Reading custom binary file - really slow
Hi there,
I have to import an unusual filetype into Igor pro, from some electrophysiological hardware. The datafile format is a little odd - it has 1024 bytes of header info in ASCII, followed by binary with multiple records parsed into the following chunks:
- One little-endian int64 timestamp (actually a sample number; this can be converted to seconds using the sampleRate variable in the header)
- One little-endian uint16 number (N) indicating the samples per record (always 1024, at least for now)
- One little-endian uint16 recording number (version 0.2 and higher)
- 1024 big-endian int16 samples
- 10-byte record marker (0 1 2 3 4 5 6 7 8 255)
I've been using FBinRead to bring the data into Igor 64 (in Igor 7). My two strategies have been to load in the actual data into separate waves of chunks of 1024, or to import the entire file and then delete the points that don't include data (code below). Both methods are painfully slow - the former takes around 7.5 minutes to load ~900 seconds of data (30kHz samplng) while the latter takes around the same amount of time. Loading the whole binary file (including unwanted info) takes around one second, so the lost time is the massive number of repeated wave operations. Is there a clever way of speeding this up? If it were only 7.5 mins per experiment, it would be fine, but that is for a single channel and my experiment records 64 channels at a time, so I'm looking at about 7 hours to import an experiment...

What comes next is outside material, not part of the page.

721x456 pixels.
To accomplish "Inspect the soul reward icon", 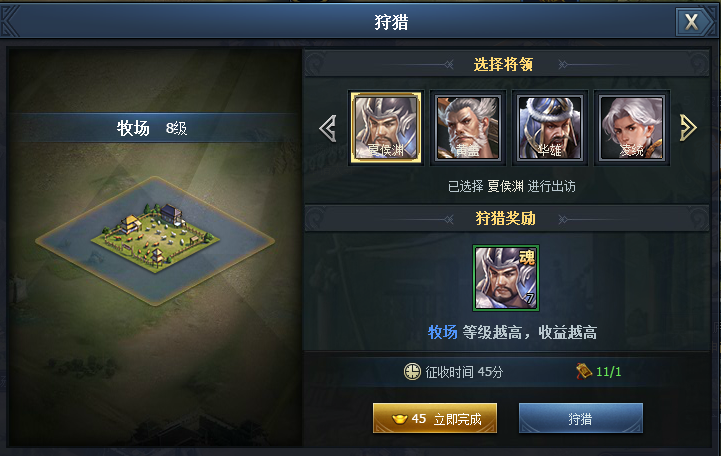I will tap(506, 278).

Any advice to optimise this would be gratefully received! The hardware manufacturers provide Python and Matlab code that can import a file within less than a minute, so I assume there must be a better way...
Loading 1024-byte chunks:
Make /o /n=1 $(NewName)
Wave ImportedWave = $(FileName)
variable read_point
make /o /n=1024 read_buffer
wave read_buffer
Variable maximum_byte
Fstatus reference
maximum_byte =V_logEOF
start_byte +=12
//start_byte=maximum_byte
Variable bitVs = bitVolts[0]
Do
if(start_byte<maximum_byte)
FSetPos reference, start_byte
make /o /n=1024 $("read_buffer"+num2str(counter))
wave read_buffer = $("read_buffer"+num2str(counter))

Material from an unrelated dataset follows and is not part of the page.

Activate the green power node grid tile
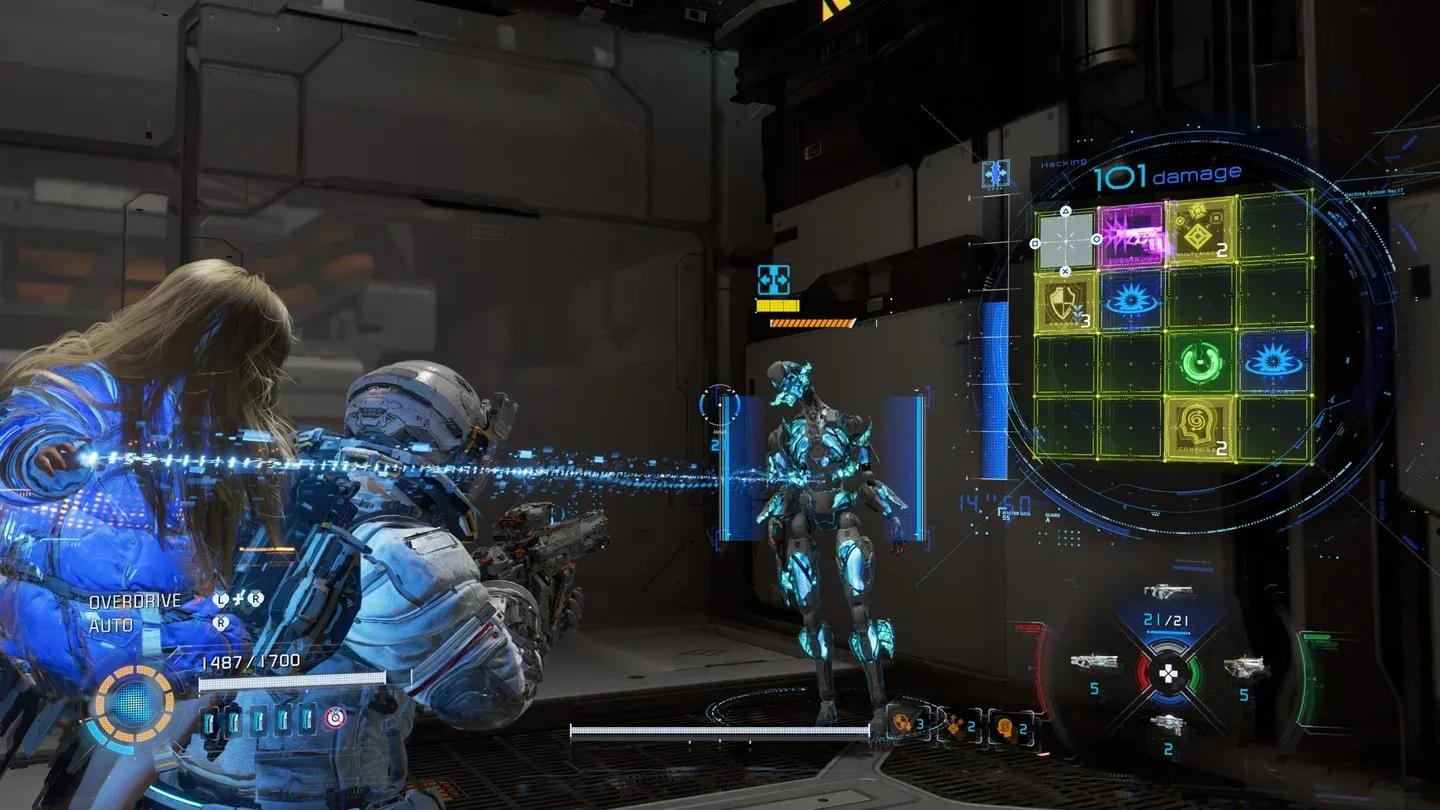Image resolution: width=1440 pixels, height=810 pixels. (1199, 361)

FBinRead /B=2 /F=2 reference, read_buffer
read_buffer *= bitVs
counter+=1
start_byte+=2070
endif
while(start_byte<maximum_byte)
Concatenate /kill /o /NP Wavelist("read_buffer*",";",""), ImportedWave
variable samplingF = 1/samplerate[0]
SetScale /P x 0, samplingF, "s", ImportedWave
Setscale /P y, 0, 0, "V", ImportedWave
ImportedWave /= 1e6 // convert from µV to V
Deleting unwanted points:
Fstatus reference
Variable maximum_byte
maximum_byte =V_logEOF
Make /o /n=((maximum_byte-1024)/2) $(NewName) // convert size from bytes to int16
Wave ImportedWave = $(NewName)
variable read_point
Variable bitVs = bitVolts[0]
FBinRead /B=2 /F=2 reference, ImportedWave // import whole file minus header
ImportedWave *= bitVs // scale wave
Variable first_point = 0
variable last_point = numpnts(ImportedWave)

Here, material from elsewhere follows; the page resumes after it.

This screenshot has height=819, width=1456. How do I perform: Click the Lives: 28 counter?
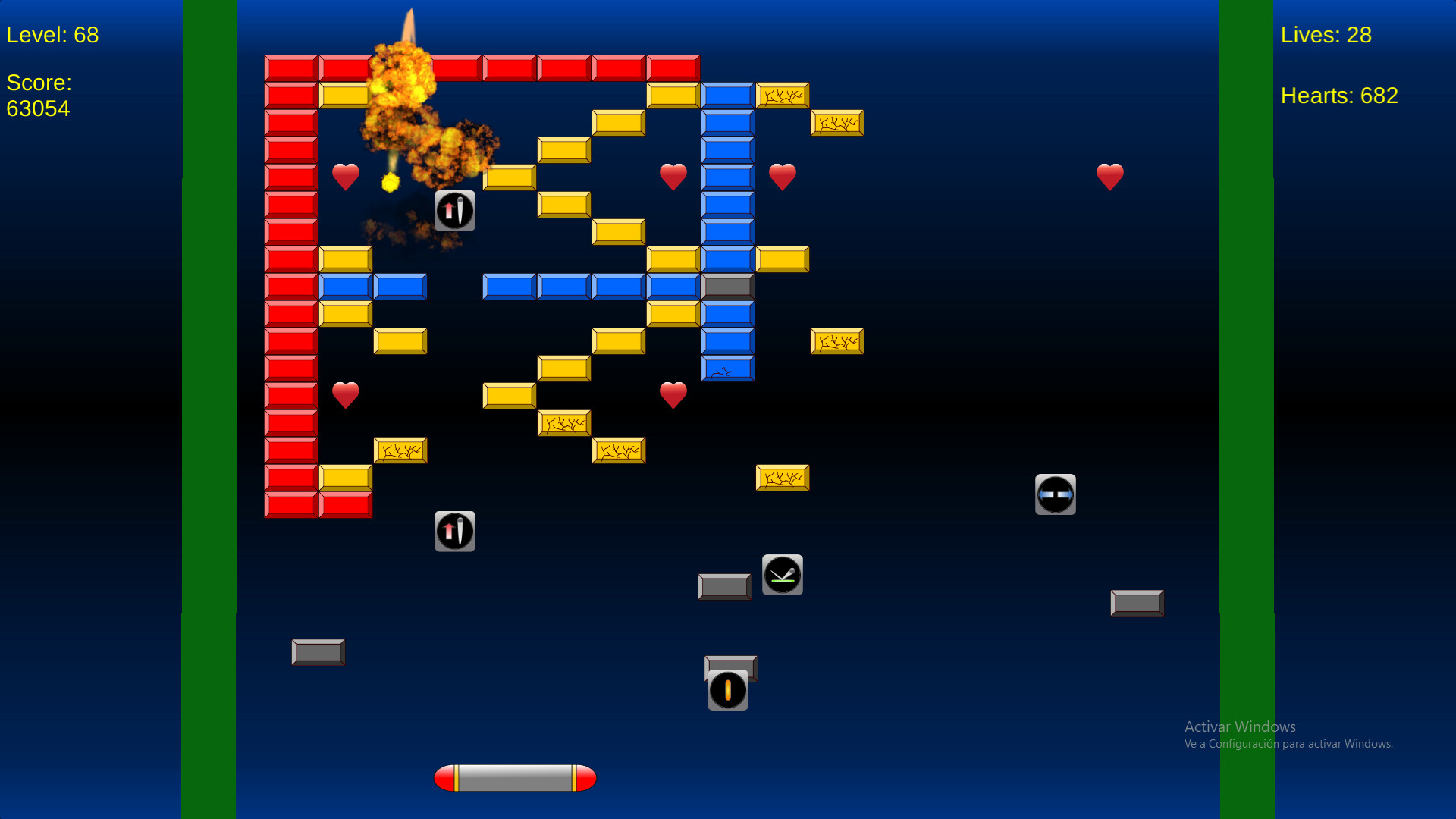coord(1327,35)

// trim out uncessary points, 12 bytes before and 22 bytes after. Loaded binary as int16 so
// 2 bytes = 1 point
Do
deletepoints first_point, 6, ImportedWave
deletepoints (first_point+1024), 5, ImportedWave
first_point +=1024
while(first_point<last_point)
variable samplingF = 1/samplerate[0]
SetScale /P x 0, samplingF, "s", ImportedWave
Setscale /P y, 0, 0, "V", ImportedWave
ImportedWave /= 1e6 // convert from µV to V
The deletepoints operation is likely the issue. Off the top of my head, I have to wonder whether you could instead do this ...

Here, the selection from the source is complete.